Sarve gente! Me chiameno “er Corvaccio”
e so’ er becchino de ’sto cimmitero
sto sempre qua, pe’ tutto l’anno ’ntero:
scópo le foje e passo co’ lo straccio

a lucidà li marmi de le tombe,
cór pàrtone ’ncrostato de la tèra
che copre gente che mó più nu’ spera
ma dorme e aspetta er sòno de le trombe.

Ce sta de tutto qua: statue, fornetti
e oggni sòrta de tumulature;
e quanno cala er sole su li tetti

in certi giorni er vento, si l’ascórti,
se arza a da’ la voce a le fessure
ma pare ’nvece che a vocià so’ i morti.

 

*

 

105 – Er Corvaccio e la Morte

Volevo da sapé, sorella Morte,
com’è che sei sojevo o dannazzione,
che sei dolore pe’ tante perzone
e pe’ tant’antre quasi bona sorte.

Vojo sapé com’è, pe’ falla spiccia,
che ce s’addanna e che ce s’arovella
fino a rintorcinasse le budella
pe’ poi finì a ’mputridì la ciccia.

Che cianniscónni mai de tanto bello
o de tarmente brutto e innominato
che nun s’ariva mai fino ’a sapéllo?

Vorei sapé, tra fede e disincanto,
si provamo un timore immotivato
o si avvertimo immotivanto incanto.

 

*


199 – ’A libbrara

Mi’ madre me diceva: “È córpa mia
si de la vita nun capisci gnente,
ché te sei bona a legge solamente
ma dar concreto piji e scappi via.

T’ho fatto studià io, madonnamia!
ma me sei diventata ’mpertinente:
’na capisciona!

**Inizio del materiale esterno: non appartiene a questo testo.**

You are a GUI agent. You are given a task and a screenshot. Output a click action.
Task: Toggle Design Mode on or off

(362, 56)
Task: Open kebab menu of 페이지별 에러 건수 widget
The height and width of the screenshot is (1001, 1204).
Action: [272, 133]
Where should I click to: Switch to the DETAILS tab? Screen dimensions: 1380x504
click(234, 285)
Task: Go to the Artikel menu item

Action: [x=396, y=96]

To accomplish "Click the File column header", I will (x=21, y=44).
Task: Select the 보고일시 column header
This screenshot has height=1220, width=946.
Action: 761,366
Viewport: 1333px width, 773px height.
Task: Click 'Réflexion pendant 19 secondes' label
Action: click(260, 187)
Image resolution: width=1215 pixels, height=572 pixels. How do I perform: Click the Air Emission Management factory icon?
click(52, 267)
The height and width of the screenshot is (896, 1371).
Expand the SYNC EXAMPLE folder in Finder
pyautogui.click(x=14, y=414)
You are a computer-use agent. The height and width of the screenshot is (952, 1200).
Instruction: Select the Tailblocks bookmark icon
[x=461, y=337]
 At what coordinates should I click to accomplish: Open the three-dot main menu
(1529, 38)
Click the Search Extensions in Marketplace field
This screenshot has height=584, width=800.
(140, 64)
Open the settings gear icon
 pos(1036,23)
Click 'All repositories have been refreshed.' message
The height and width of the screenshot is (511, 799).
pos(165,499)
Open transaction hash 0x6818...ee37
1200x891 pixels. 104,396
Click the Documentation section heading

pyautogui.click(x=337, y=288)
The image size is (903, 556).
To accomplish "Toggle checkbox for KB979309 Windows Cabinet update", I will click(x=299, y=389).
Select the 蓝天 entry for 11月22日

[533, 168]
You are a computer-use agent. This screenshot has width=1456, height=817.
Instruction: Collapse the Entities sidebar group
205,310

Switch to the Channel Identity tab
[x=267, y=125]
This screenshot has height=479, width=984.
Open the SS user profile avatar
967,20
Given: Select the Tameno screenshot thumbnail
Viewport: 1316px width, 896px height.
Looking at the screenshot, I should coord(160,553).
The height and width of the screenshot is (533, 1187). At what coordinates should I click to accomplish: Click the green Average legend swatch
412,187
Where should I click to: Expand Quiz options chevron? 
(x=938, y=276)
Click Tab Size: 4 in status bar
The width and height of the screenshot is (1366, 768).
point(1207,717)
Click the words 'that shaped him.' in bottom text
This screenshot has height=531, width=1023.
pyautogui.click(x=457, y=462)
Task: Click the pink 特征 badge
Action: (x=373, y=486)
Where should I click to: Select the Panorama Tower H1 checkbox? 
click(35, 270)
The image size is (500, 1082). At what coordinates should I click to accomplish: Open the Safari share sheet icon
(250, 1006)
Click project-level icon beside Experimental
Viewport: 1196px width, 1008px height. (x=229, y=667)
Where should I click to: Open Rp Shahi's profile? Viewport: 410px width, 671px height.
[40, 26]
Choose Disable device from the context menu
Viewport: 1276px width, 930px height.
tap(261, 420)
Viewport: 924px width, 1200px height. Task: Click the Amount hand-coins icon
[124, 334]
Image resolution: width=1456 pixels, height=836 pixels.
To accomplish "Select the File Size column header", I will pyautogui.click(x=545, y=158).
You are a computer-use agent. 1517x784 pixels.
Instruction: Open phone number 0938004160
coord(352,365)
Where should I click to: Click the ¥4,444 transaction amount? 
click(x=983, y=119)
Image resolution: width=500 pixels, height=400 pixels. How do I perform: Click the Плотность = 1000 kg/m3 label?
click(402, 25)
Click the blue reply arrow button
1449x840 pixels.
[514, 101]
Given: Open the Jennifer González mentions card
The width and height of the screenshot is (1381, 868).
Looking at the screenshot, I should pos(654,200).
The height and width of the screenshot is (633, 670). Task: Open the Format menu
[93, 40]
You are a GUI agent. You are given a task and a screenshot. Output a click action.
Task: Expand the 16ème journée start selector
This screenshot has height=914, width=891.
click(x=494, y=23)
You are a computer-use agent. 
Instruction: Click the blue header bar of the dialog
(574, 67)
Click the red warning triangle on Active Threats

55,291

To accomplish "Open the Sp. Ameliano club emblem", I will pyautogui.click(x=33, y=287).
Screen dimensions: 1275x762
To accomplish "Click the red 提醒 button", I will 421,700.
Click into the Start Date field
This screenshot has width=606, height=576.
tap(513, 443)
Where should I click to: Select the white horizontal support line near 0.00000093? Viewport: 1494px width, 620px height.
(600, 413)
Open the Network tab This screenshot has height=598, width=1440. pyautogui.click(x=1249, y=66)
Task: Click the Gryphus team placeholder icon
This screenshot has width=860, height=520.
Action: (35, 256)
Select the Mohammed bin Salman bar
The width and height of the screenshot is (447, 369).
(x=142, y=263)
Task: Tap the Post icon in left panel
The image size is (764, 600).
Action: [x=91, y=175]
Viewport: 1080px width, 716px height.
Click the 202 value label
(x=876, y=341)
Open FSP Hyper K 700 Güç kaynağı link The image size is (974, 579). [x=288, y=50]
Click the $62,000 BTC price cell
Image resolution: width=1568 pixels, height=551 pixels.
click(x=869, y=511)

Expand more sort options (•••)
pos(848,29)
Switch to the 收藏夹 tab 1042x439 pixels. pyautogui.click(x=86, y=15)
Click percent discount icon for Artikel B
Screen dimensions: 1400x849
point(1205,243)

E libbri n’hai tarmente
che finirai pe’ aprì ’na libbreria!”

E così fu: ho aperto ’n negozzietto
che era zeppo de libbri così tanto
che puro a camminà ce stavi stretto.

Er monno è vasto, ce lo so pur’io,
più vasto de li libbri, però intanto,
tra i libbri so’ campata a modo mio.

*

 

Dalla prefazione di Maria Grazia Calandrone

Graziano Graziani ha un modo affettivo e insieme disincantato, di «puntà er naso all’infinito»: vestendo i panni di un becchino straccione chiama immediatamente in causa noi lettori e ci invita a contemplare i morti insieme a lui. Ci fidiamo, ci inoltriamo, e ci troviamo dentro un amaro e soave Spoon River de’ noantri, dove gustiamo a ogni parola la malinconica ironia che sappiamo iniettata in forma e sostanza del dialetto romano […]

Nota biografica

Graziano Graziani è nato a Roma, dove ha imparato a scrivere. È tra i conduttori di Fahrenheit a Radio 3, con cui collabora per diversi programmi. Si occupa di teatro e di libri. Ha pubblicato una raccolta di racconti, "Esperia" (Gaffi, 2008), e due inventari letterari: "Atlante delle micronazioni" (Quodlibet, 2015) e "Catalogo delle religioni nuovissime" (Quodlibet, 2018). Il suo primo romanzo, "Taccuino delle piccole occupazioni" (Tunué, 2020) è stato finalista al premio Megamark.